Scientific classification
- Kingdom: Plantae
- Clade: Tracheophytes
- Clade: Angiosperms
- Clade: Eudicots
- Clade: Rosids
- Order: Brassicales
- Family: Brassicaceae
- Genus: Lepidium
- Species: L. howei-insulae
- Binomial name: Lepidium howei-insulae Thell. (1906)

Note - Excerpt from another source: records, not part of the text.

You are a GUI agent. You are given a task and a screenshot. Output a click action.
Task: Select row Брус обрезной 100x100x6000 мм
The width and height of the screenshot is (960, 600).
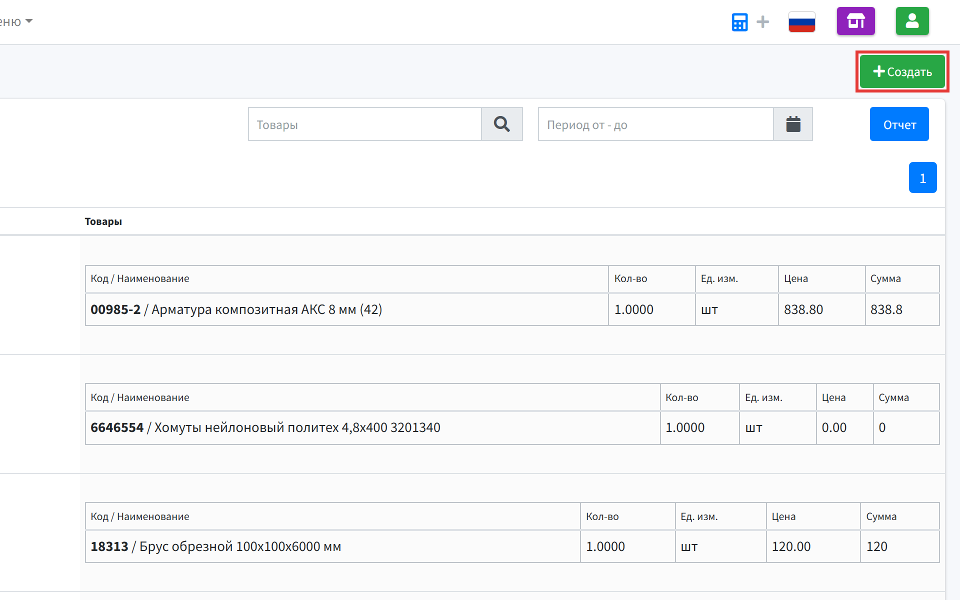(512, 546)
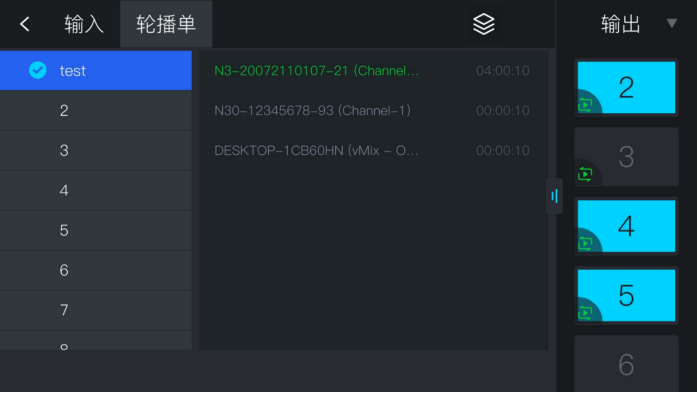
Task: Click playlist loop icon on output 4
Action: coord(585,243)
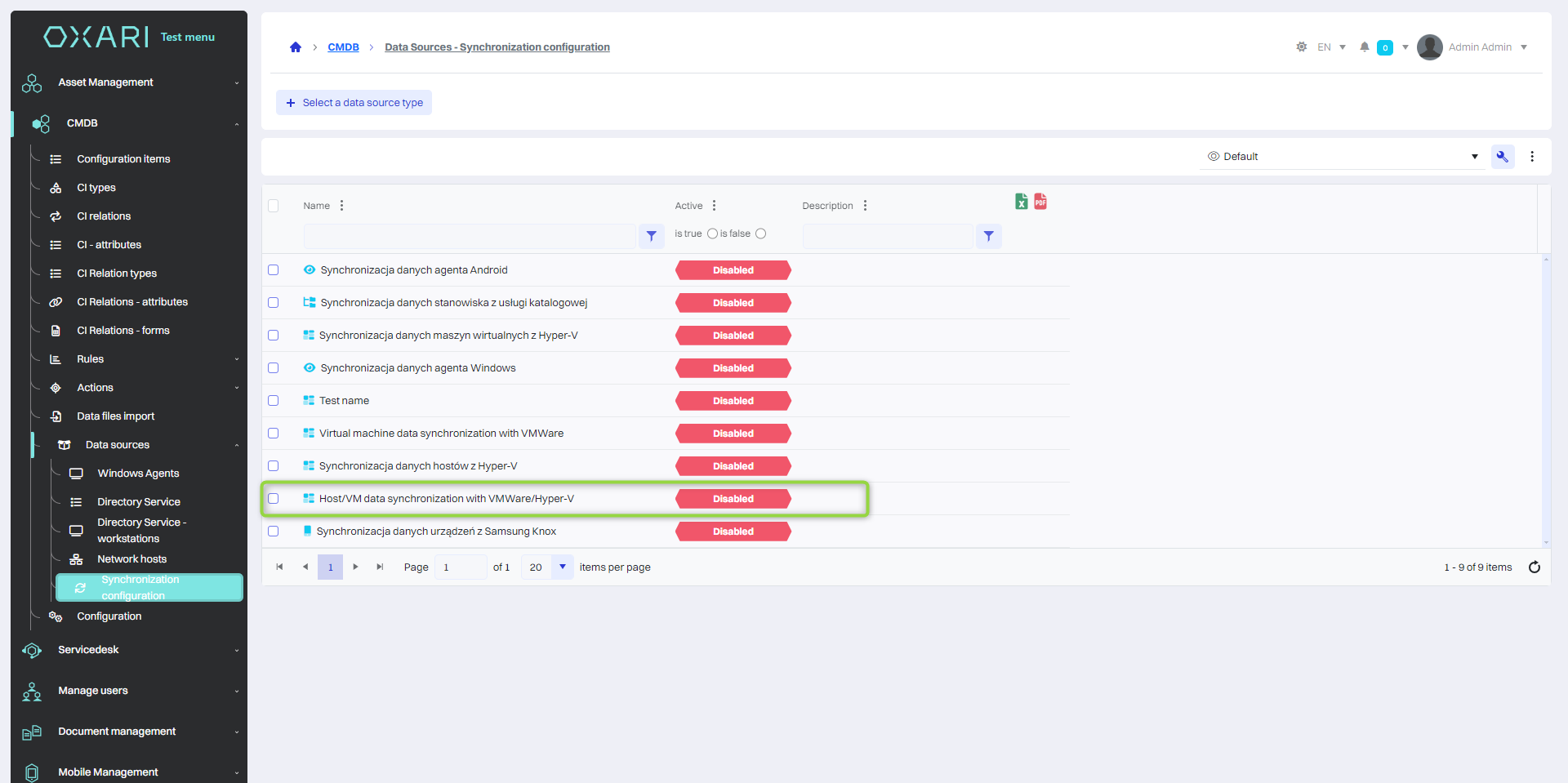The height and width of the screenshot is (783, 1568).
Task: Select the 'is true' radio button
Action: 712,234
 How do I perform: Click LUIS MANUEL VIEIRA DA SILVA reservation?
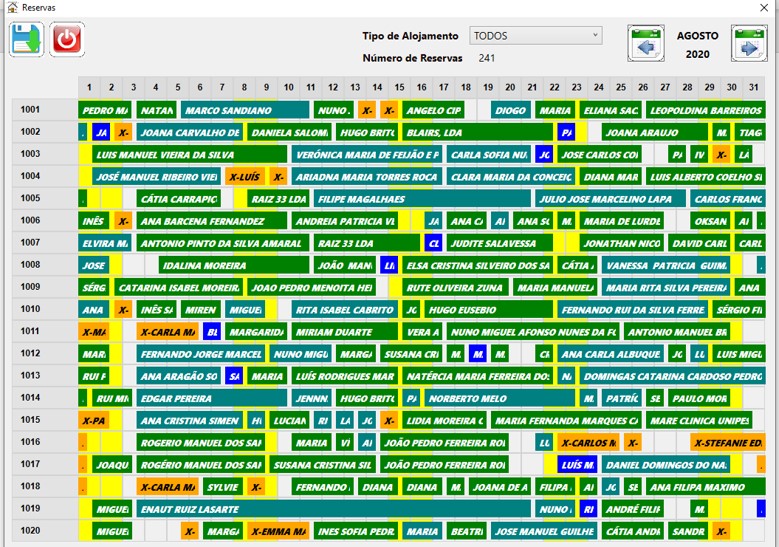pos(189,155)
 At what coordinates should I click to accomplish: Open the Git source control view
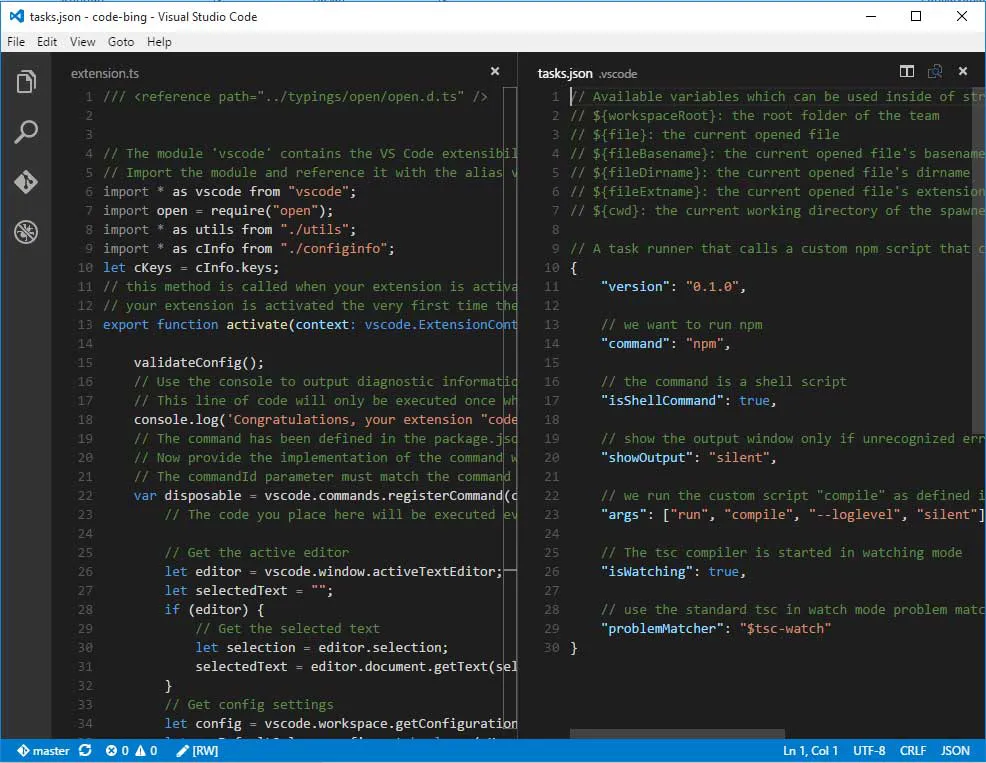pos(26,182)
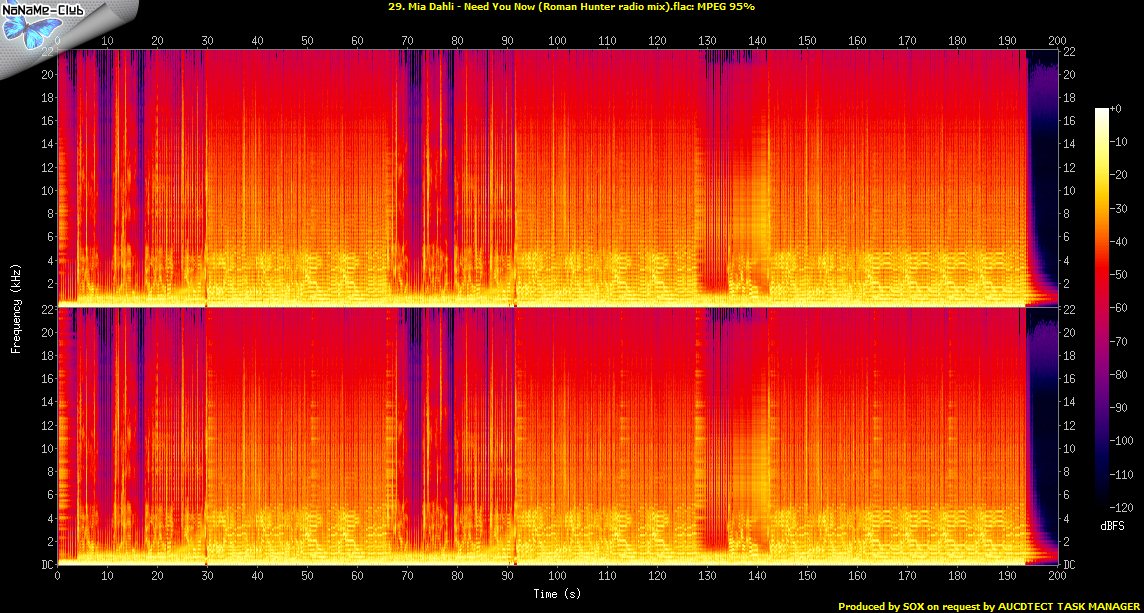
Task: Click the -60 value on dBFS scale
Action: (1125, 310)
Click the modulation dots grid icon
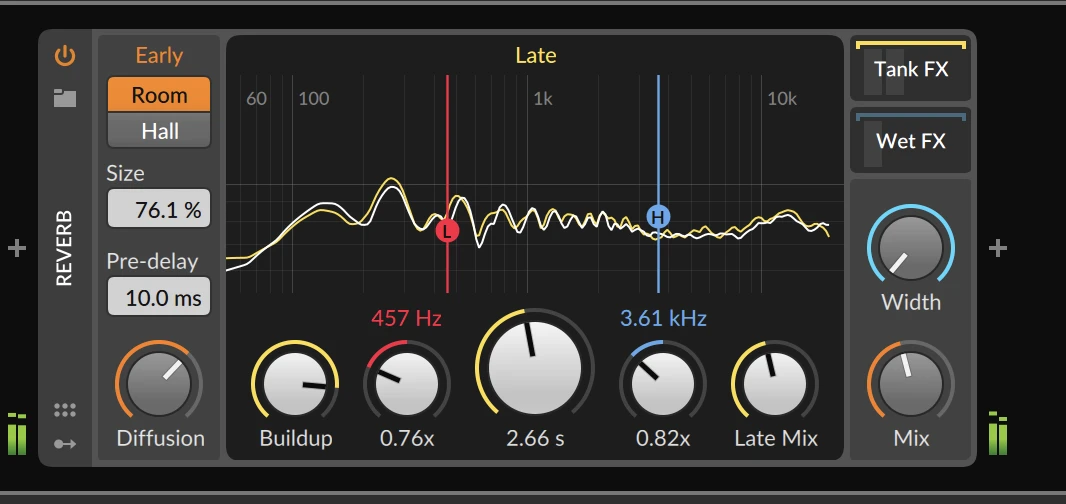The width and height of the screenshot is (1066, 504). 65,410
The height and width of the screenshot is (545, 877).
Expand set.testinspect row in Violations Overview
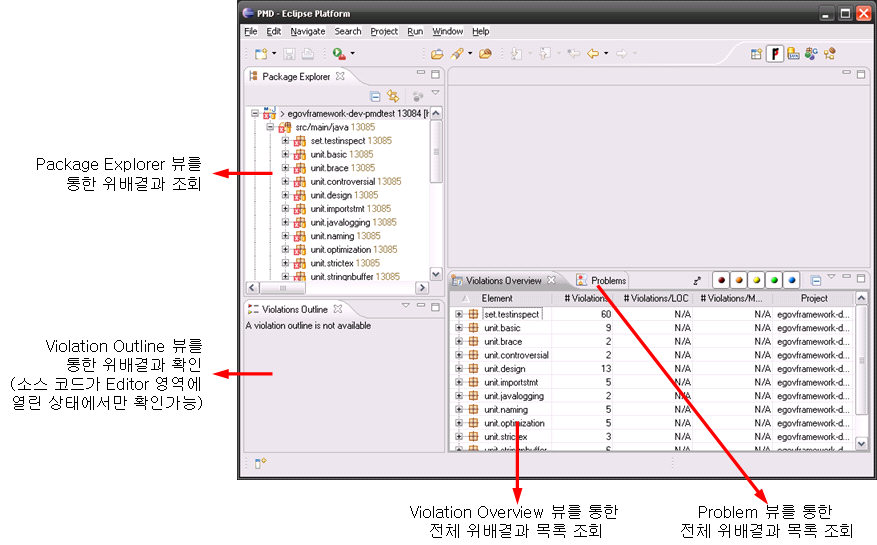coord(459,314)
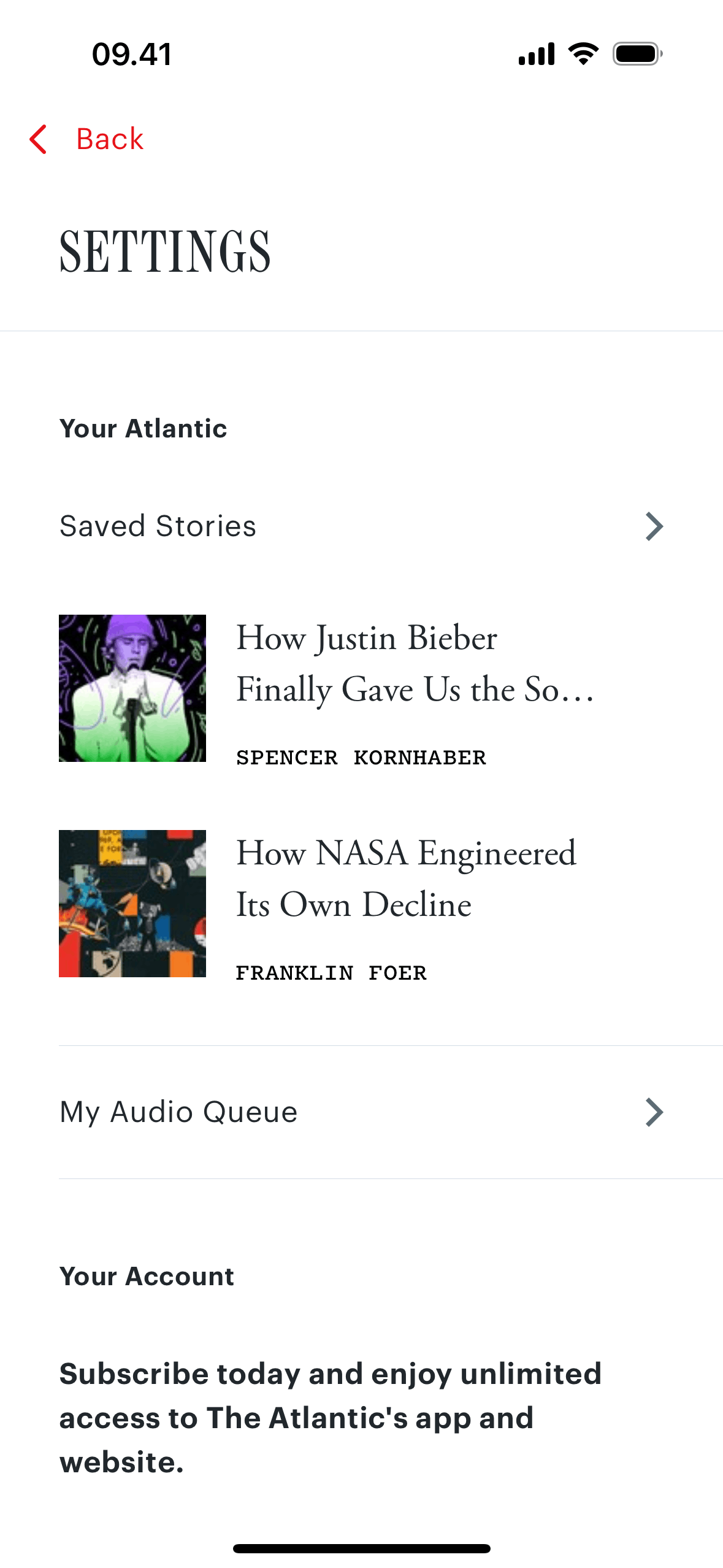Screen dimensions: 723x1568
Task: Open the My Audio Queue row label
Action: coord(178,1112)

= Lepidium howei-insulae =

- Genus: Lepidium
- Species: howei-insulae
- Authority: Thell. (1906)

Species of flowering plant

 Lepidium howei-insulae , commonly known as mustard & cress, is a flowering plant in the mustard and cabbage family. The specific epithet alludes to Lord Howe Island, where it is found.

==Description==
It is a perennial subshrub, sometimes with creeping stems, growing to about 1 m in height. The acute to subapiculate, fleshy, glabrous leaves are usually 2–6 cm long, 2–4 mm wide. The small white flowers have petals 1.5 mm long. The ellipsoidal seeds are 1.5 mm long.

==Distribution and habitat==
The plant is endemic to Australia’s subtropical Lord Howe Island group in the Tasman Sea. As well as having a scattered distribution on the main island, where it occupies rocky ledges and sandy pockets near the sea, it has been recorded from the nearby stack of Balls Pyramid.